Hacker Newsnew | past | comments | ask | show | jobs | submitlogin
Jq is rounding 64-bit unsigned integers (2017) (github.com/stedolan)
23 points by codetrotter on June 1, 2021 | hide | past | favorite | 28 comments


"it's not a bug" is a really bizarre response.

"we know" is kind of ok, but the status of bug-hood is defined between coders and users, not solely by coders I think, and this breaks the POLA severely: People who depend on JQ don't expect this.


In this particular though, the spec explicitly talks about that [0]

> Since software that implements IEEE 754-2008 binary64 (double precision) numbers [IEEE754] is generally available and widely used, good interoperability can be achieved by implementations that expect no more precision or range than these provide...

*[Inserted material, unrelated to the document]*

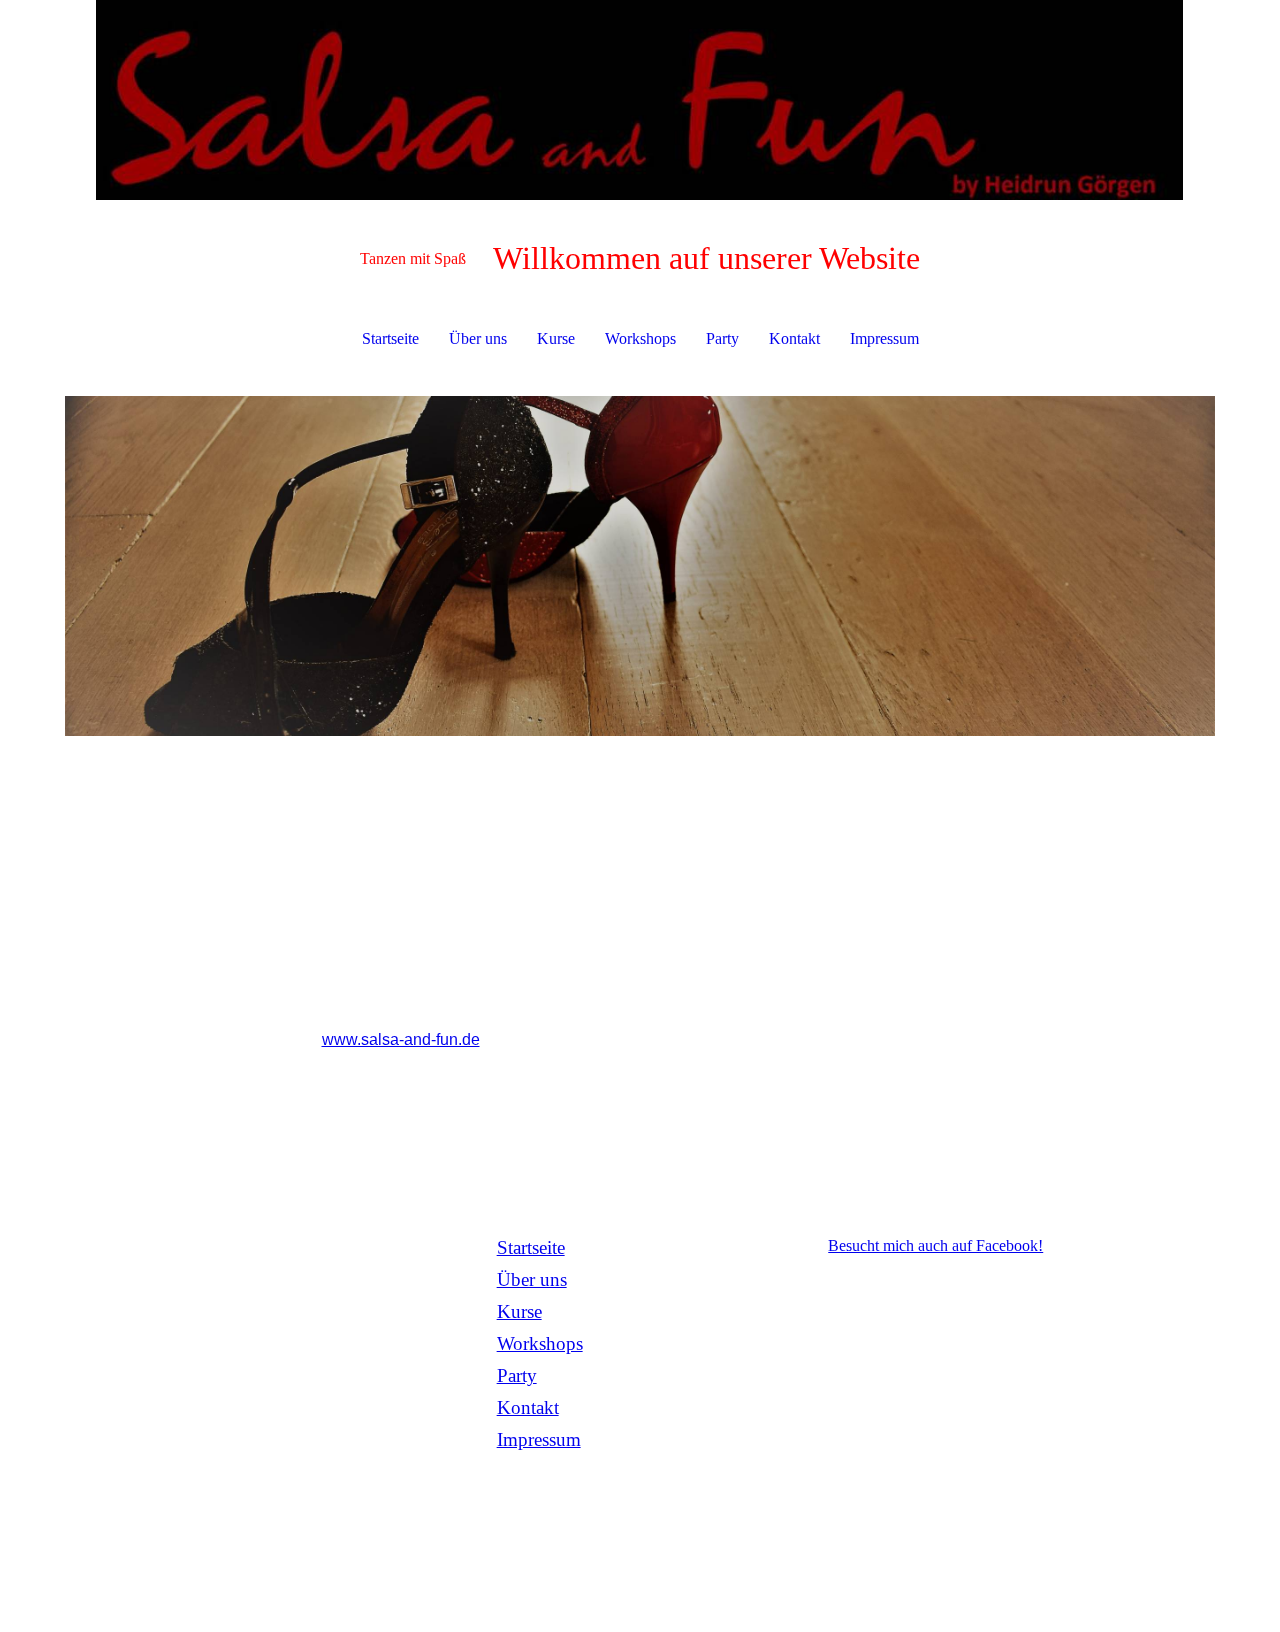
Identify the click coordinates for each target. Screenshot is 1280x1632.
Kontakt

[0] https://datatracker.ietf.org/doc/html/rfc7159#section-6

Which means that if you are putting 64 bit integers into JSON and require every bit to be used, you are not actually creating a JSON which is compatible with all the consumers. For example, such JSON is not compatible with browser. Here is what my Firefox's JQ console says:

    >> x = '{"id":675127116845989888,"id_str":"675127116845989888"}'
    <- "{\"id\":675127116845989888,\"id_str\":\"675127116845989888\"}"
    >> JSON.parse(x)
    <- Object { id: 675127116845989900, id_str: "675127116845989888" }

 
I'd say that JQ acting the same way as browsers is pretty reasonable, no?


Since jq does something completely different from a browser, it would be reasonable for it to try harder in some respects. A tool that is supposed to pass certain data through unchanged... Should not change that data. Even if we can expect that data to eventually be rounded by the eventual consumer at some later time.


Yea. I think so. But, I think people who are stuck in 64 bits forget about 128 bit digit strings being common now.

I am more wrong than right: if you can point to a written spec saying "be not astonished" then POLA doesn't apply. And you did.


That is the problem with JSON. XML worked much better for integers. And if it is typed with XML schema or XPath, XML has an xs:unsignedLong integer type.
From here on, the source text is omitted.